JSE- and London-listed paper and packaging group Mondi’s energy and debottlenecking projects were under way and progressing well, CEO David Hathorn reported on Tuesday.
Mondi, which is aiming to achieve 97.5% energy self-sufficiency across its operations as electricity prices increase, has set aside €170-million in capital expenditure for energy and debottlenecking projects.
The papermaker is investing in energy projects at Richards Bay, in South Africa, Syktyvkar, in Russia, Stambolijski, in Bulgaria, and Frantschach, in Germany.
Hathorn said in a conference call that €140-million of the earmarked capital expenditure was currently under way. “€30-million relates to the pulp dryer at Syktyvkar, which has been put on hold until we finalise a few technical issues, but we will continue with this project in the second half of the year,” he told Engineering News Online.
Meanwhile, Mondi reported a 24% year-on-year drop in its underlying operating profit for the six months ended June to €269-million.

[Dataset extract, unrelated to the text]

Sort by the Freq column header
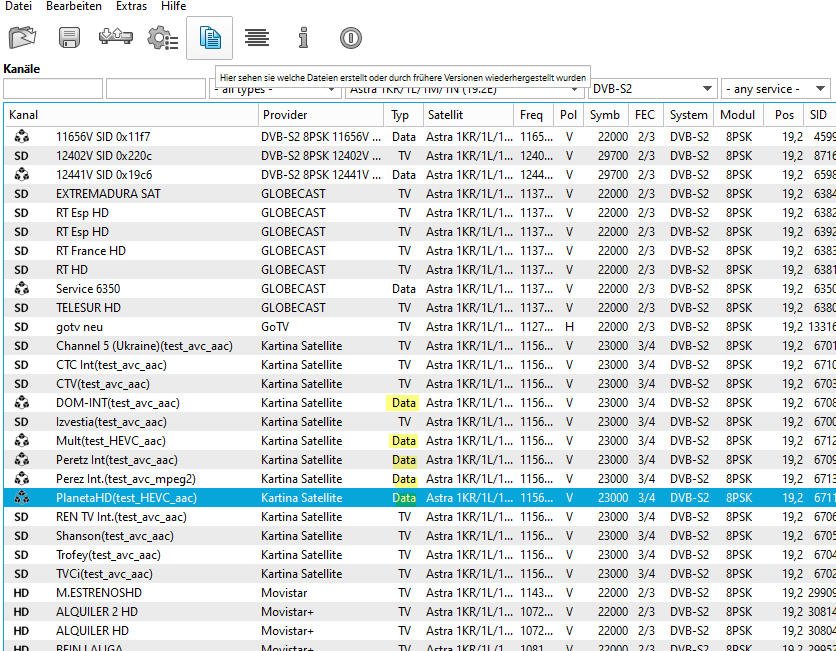 tap(531, 115)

Its diluted headline earnings a share for the six months fell 21% to 30.8-euro cents from 38.9-euro cents a year earlier.

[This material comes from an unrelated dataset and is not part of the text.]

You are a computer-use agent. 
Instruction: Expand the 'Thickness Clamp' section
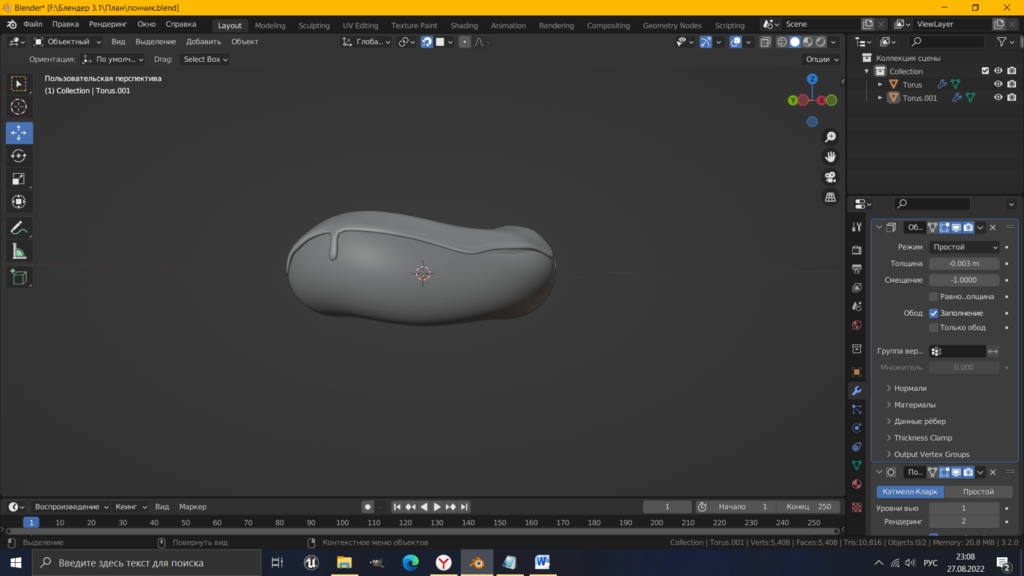coord(922,438)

Hathorn said the results followed the anticipated pick-up in trading, after a challenging start to the year. “Cash generation is robust and our return on capital employed of 14.1% remains above our through-the-cycle target, reflecting the strength of our low-cost operating model.”

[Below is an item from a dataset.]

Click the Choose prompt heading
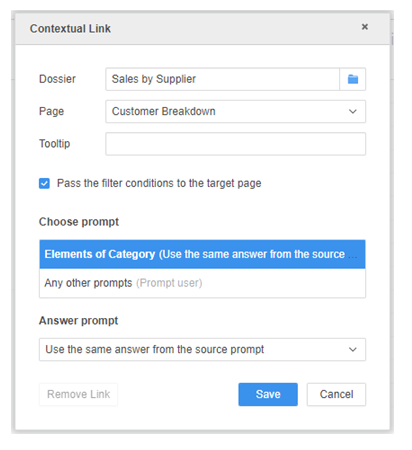The height and width of the screenshot is (450, 412). point(79,222)

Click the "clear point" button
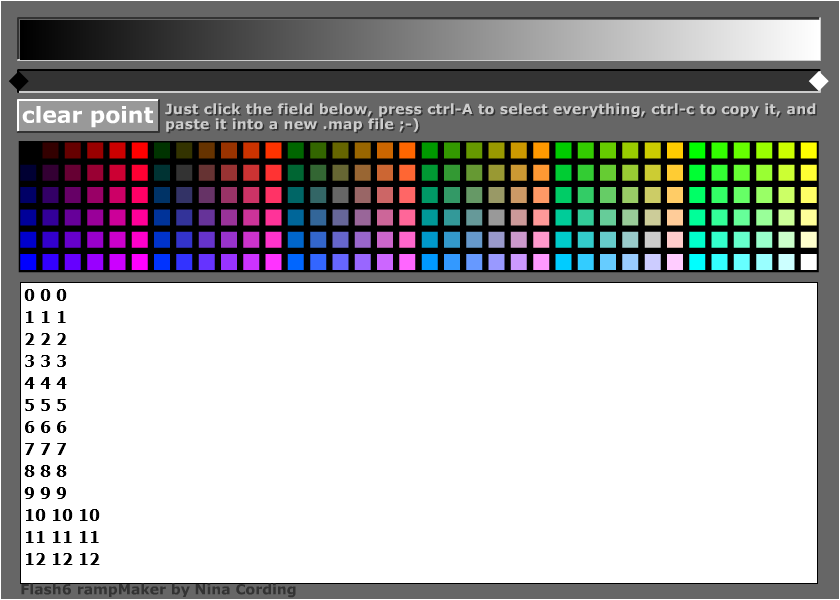[88, 116]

But he warned that the macroeconomic environment remained a concern, with continued soft demand evident in certain Western European markets. “Encouragingly, demand in a number of the emerging markets to which the group is exposed remains firm, and positive supply side fundamentals in various of our core grades offer price support. As such, we remain confident of delivering against our expectations for the full year."
SOUTH AFRICAN DIVISION
The South Africa division reported an underlying operating profit of €29-million for the six months, which was marginally higher than the comparable prior-year period.
The business benefited from both the weaker South African rand and an increase in sales volumes and lower operating costs, primarily owing to the shift in the planned yearly maintenance shutdown at the key Richards Bay operations from the first half in the prior year to the third quarter in the current year.
This was partially offset by lower average selling prices, particularly for hardwood pulp and white top containerboard. A continued focus on the domestic market and improved operating performance at Richards Bay has benefited the business through improved margins.
In June, a further eight forestry land settlement agreements were reached. To date Mondi has signed a total of 19 land settlements involving about 35 000 ha of its forestry land. The settlements were reached using a sale and lease-back framework developed by Mondi and the South African government, which ensures that title to the land is transferred to the various claimant communities, that Mondi is paid a fair price for the land and which secures a continued fibre supply for its mills.
The group declared an interim dividend of 8.9-euro cents per share, up 8% from last year.